將測序正確的人胰島素基因與pLenti6.3-IRES-EGFP載體連接，得到慢病毒表達載體pLenti6.3-insulin-IRES-EGFP；

將所述慢病毒表達載體pLenti6.3-insulin-IRES-EGFP轉入DH5α感受態細胞，篩選出陽性克隆體；

對所述陽性克隆體進行培養繁殖，提取陽性克隆體的質粒；

將所述陽性克隆體的質粒轉染至細胞293T，得到攜帶人胰島素的重組慢病毒顆粒。

優選地，在所述步驟(b)中，將所述攜帶人胰島素的重組慢病毒顆粒轉染人臍帶間充質干細胞前，檢測所述人臍帶間充質干細胞表面抗原，所述表面抗原包括CD13、CD14、CD34、CD44及CD3。

優選地，在所述步驟(b)中，將所述攜帶人胰島素的重組慢病毒顆粒轉染人臍帶間充質干細胞前，檢測人臍帶間充質干細胞向脂肪細胞誘導分化的能力。

優選地，所述檢測人臍帶間充質干細胞向脂肪細胞誘導分化的能力采用觀察脂肪滴形成的情況進行鑒定。

優選地，在所述步驟(b)中，將所述攜帶人胰島素的重組慢病毒顆粒轉染人臍帶間充質干細胞前，檢測人臍帶間充質干細胞向成骨細胞誘導分化的能力。

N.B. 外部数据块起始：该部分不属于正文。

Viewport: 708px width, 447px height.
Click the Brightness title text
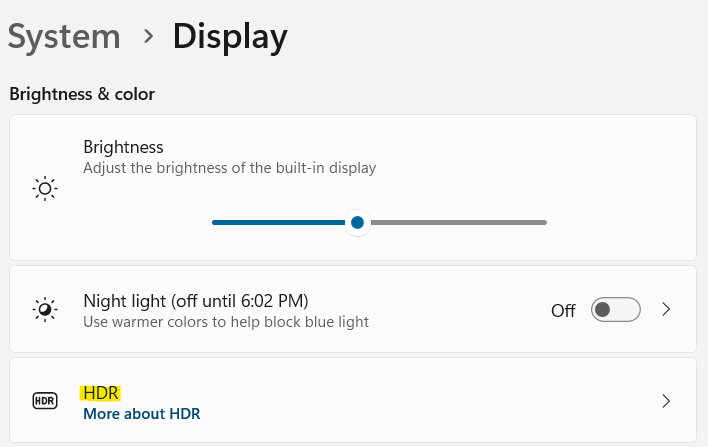(x=123, y=147)
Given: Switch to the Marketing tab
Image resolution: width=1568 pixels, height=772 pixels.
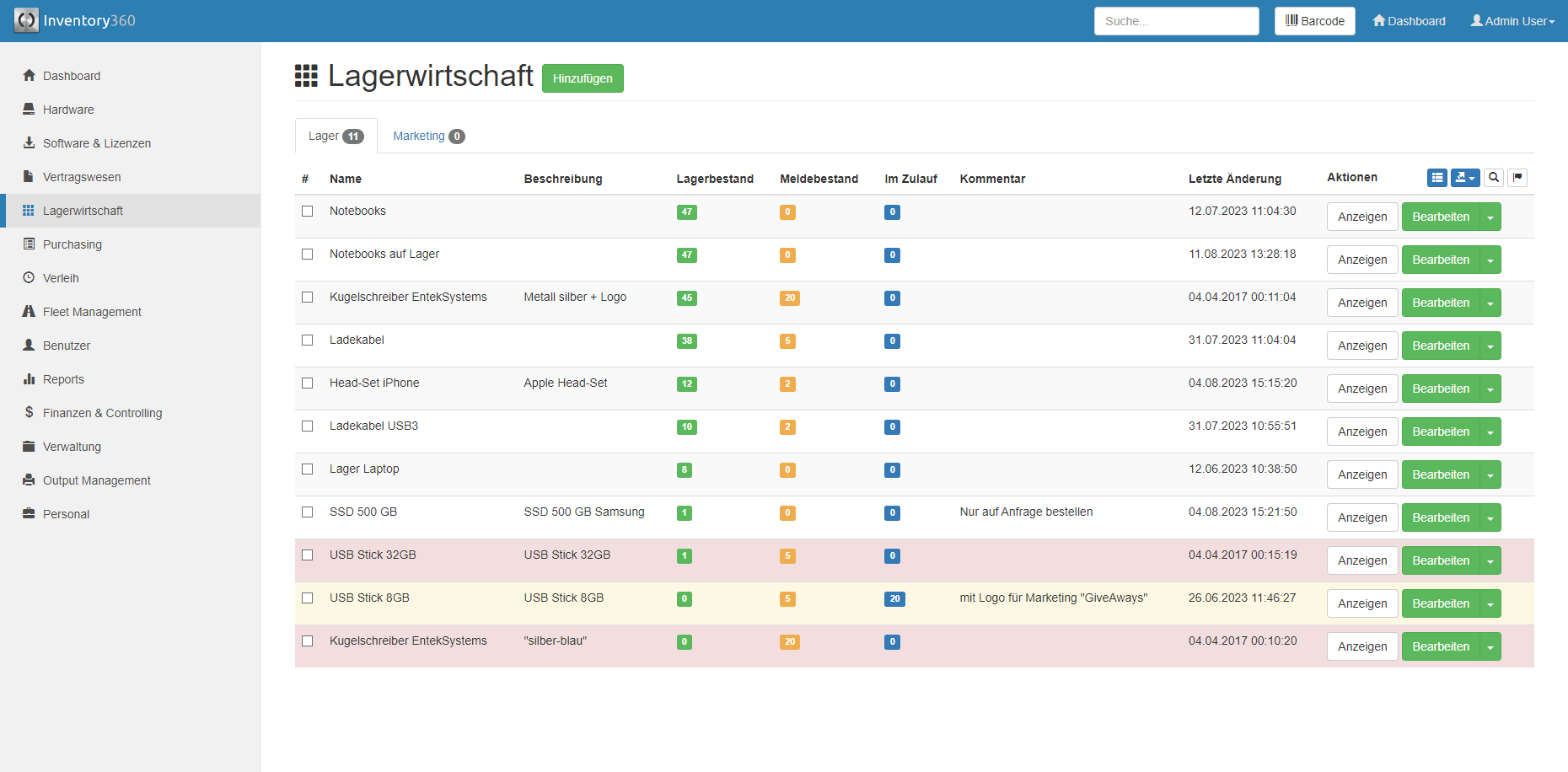Looking at the screenshot, I should [428, 137].
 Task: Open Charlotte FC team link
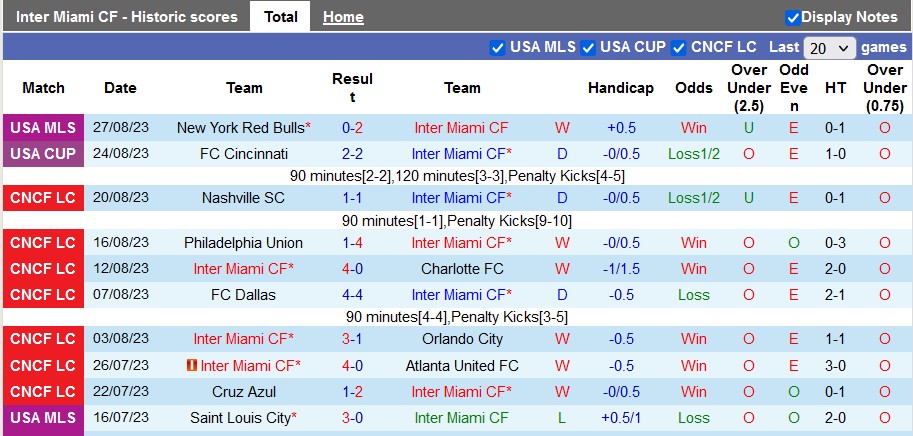pos(462,268)
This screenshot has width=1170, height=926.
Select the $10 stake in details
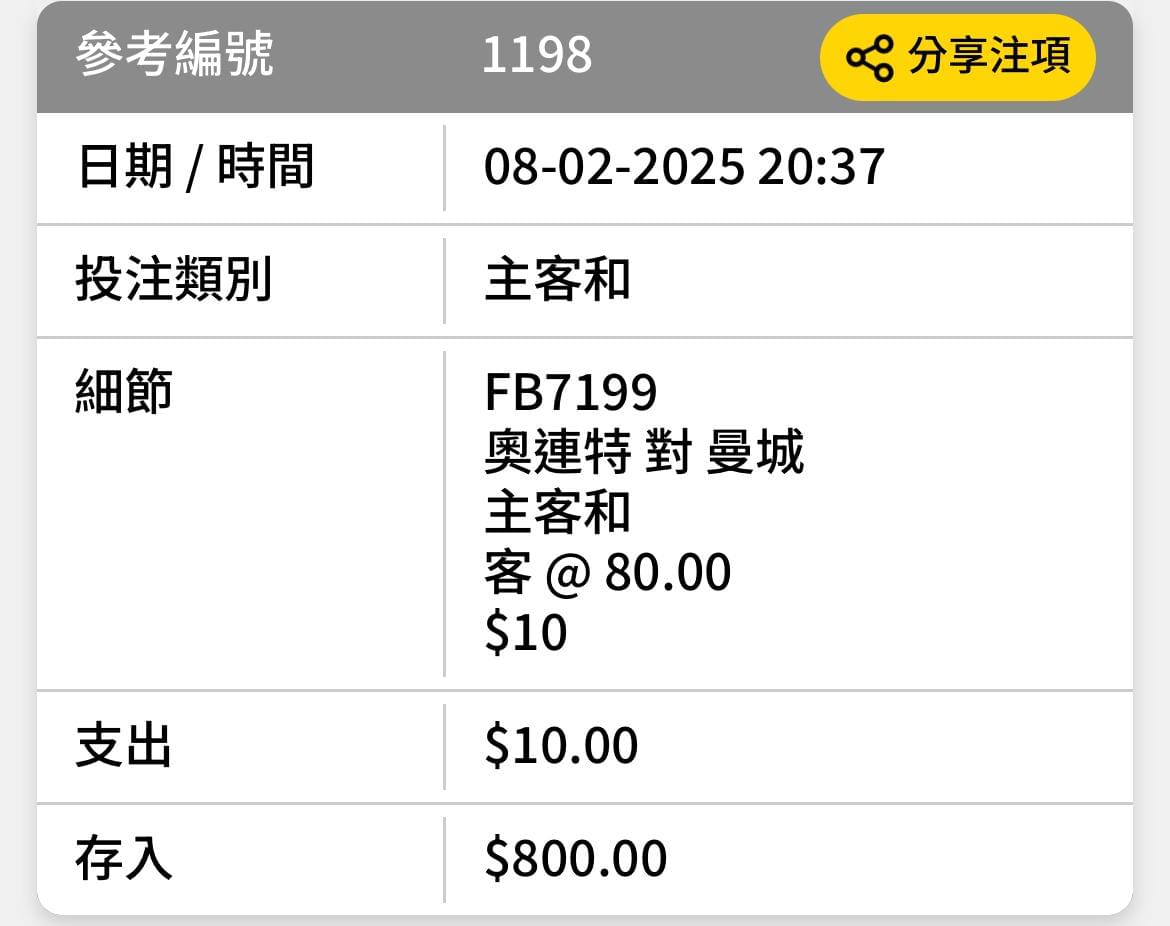click(x=525, y=633)
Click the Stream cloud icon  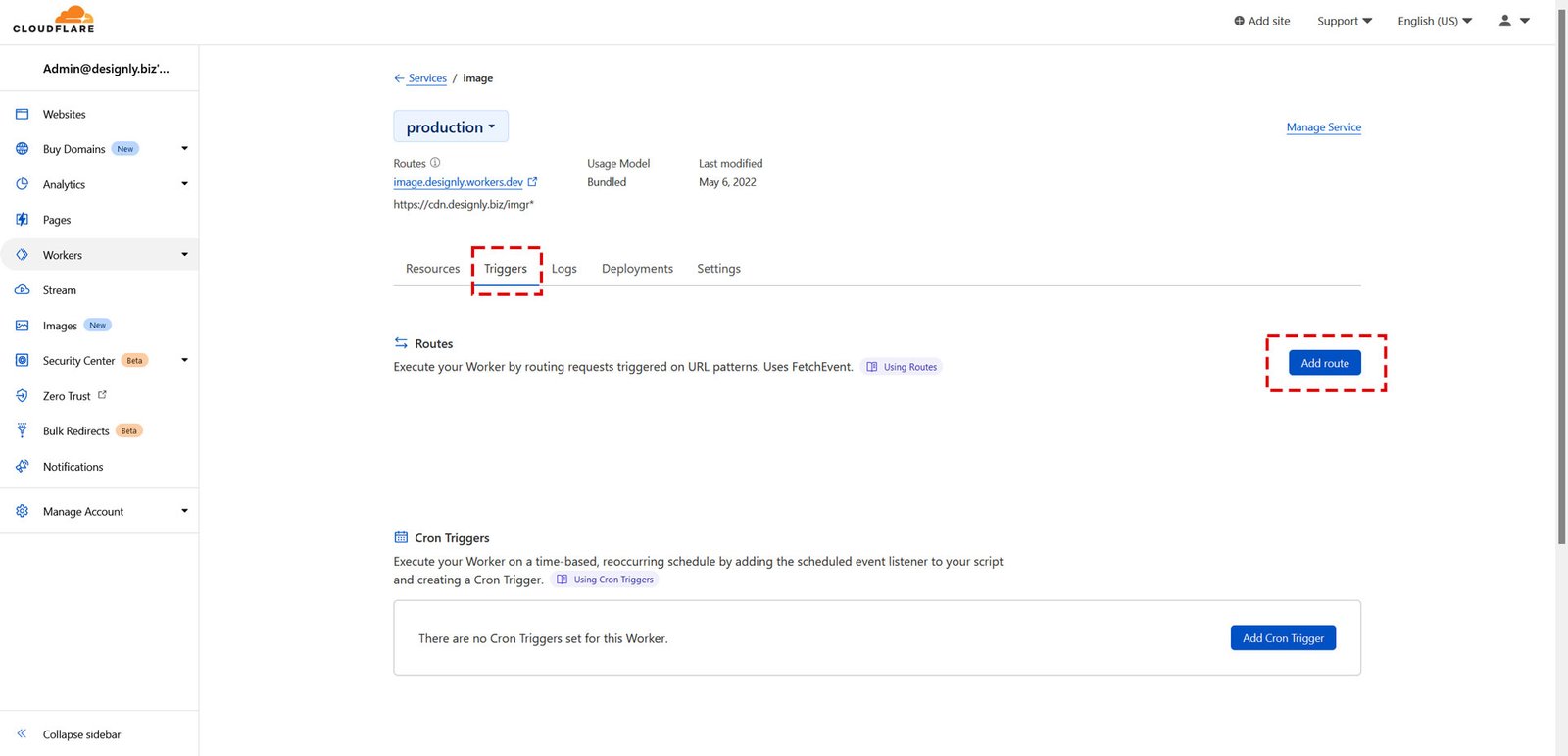coord(23,290)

優選地，在所述步驟(b)中，將所述攜帶人胰島素的重組慢病毒顆粒轉染人臍帶間充質干細胞具體為：

將不同感染復數的慢病毒顆粒感染293T細胞，篩選出最適感染復數；

將人臍帶間充質干細胞以4-6×10⁵個/孔接種于6孔培養板中，培養8-16h，在LG-DMEM培養基中加入終濃度為7-9mg/L的聚凝胺后，加入最適感染復數的慢病毒顆粒；

所述慢病毒顆粒加入5-7h后，將所述LG-DMEM培養基更換為不含聚凝胺的LG-DMEM培養基，然后放置在36-38℃、體積分數4.5-5.5％CO₂的培養箱中培養；所述慢病毒顆粒加入70-75h后收集細胞，得到攜帶人胰島素的重組慢病毒顆粒轉染人臍帶間充質干細胞。

優選地，在所述步驟(c)中，所述支架為絲素蛋白支架、透明質酸衍生酯海綿支架和聚乳酸一聚乙醇酸共聚物支架中的任一種。

優選地，在所述步驟(c)中，在所述復合培養前，將所述支架剪切成0.9-1.1cm×0.9-1.1cm×0.15-0.25cm大小，置于蒸餾水中，用γ射線滅菌，輻射劑量為10kGy；

將滅菌后的所述支架在超凈臺內用LG-DMEM細胞培養液浸泡24h，更換培養液2-4次，得到處理后的支架。

優選地，所述步驟(c)具體為：取所述轉染人胰島素的人臍帶間充質干細胞的細胞濃度為2-5×10⁶個/ml的細胞懸液100μl，滴在所述支架上，然后放置于36-38℃CO₂恒溫培養箱內3-4h；添加LG-DMEM培養基完全淹沒細胞和所述支架，置于36-38℃CO₂恒溫培養箱內培養，22-26h后更換為成脂誘導劑，培養5-7d，得到所述人臍帶間充質干細胞-支架復合物。